**YOUR TASK**
Report every line of the entries that contains the word "dropdown".

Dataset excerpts
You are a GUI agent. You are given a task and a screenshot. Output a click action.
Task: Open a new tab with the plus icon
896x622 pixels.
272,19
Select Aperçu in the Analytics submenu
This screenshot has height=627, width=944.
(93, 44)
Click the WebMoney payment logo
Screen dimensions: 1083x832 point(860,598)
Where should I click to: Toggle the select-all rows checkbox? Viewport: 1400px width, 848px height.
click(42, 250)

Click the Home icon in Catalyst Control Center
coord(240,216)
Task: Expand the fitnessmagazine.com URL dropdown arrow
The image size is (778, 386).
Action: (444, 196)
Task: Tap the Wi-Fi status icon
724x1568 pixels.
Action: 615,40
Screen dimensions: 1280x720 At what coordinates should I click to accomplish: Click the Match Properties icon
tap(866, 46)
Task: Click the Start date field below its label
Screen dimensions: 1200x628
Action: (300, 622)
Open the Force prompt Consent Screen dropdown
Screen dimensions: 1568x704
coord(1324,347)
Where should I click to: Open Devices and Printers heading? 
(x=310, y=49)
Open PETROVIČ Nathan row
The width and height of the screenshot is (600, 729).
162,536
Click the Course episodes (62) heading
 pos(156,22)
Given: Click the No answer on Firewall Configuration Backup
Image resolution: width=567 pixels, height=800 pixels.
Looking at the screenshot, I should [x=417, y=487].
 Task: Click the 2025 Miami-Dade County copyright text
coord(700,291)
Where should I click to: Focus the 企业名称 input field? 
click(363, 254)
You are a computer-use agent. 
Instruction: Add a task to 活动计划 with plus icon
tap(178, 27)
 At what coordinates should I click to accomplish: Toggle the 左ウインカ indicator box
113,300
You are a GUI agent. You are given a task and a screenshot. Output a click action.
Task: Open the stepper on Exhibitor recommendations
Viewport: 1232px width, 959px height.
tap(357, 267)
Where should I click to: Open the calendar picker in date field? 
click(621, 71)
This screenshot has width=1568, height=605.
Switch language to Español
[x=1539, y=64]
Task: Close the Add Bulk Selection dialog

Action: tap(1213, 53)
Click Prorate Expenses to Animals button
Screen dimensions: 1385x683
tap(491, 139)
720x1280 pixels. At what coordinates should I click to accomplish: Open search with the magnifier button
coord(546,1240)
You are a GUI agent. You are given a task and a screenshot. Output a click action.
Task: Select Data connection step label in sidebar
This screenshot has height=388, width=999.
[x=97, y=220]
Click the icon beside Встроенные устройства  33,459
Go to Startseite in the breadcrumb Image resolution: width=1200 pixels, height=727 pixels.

**YOUR RESPONSE**
Task: Expand the fitnessmagazine.com URL dropdown arrow
Open the Force prompt Consent Screen dropdown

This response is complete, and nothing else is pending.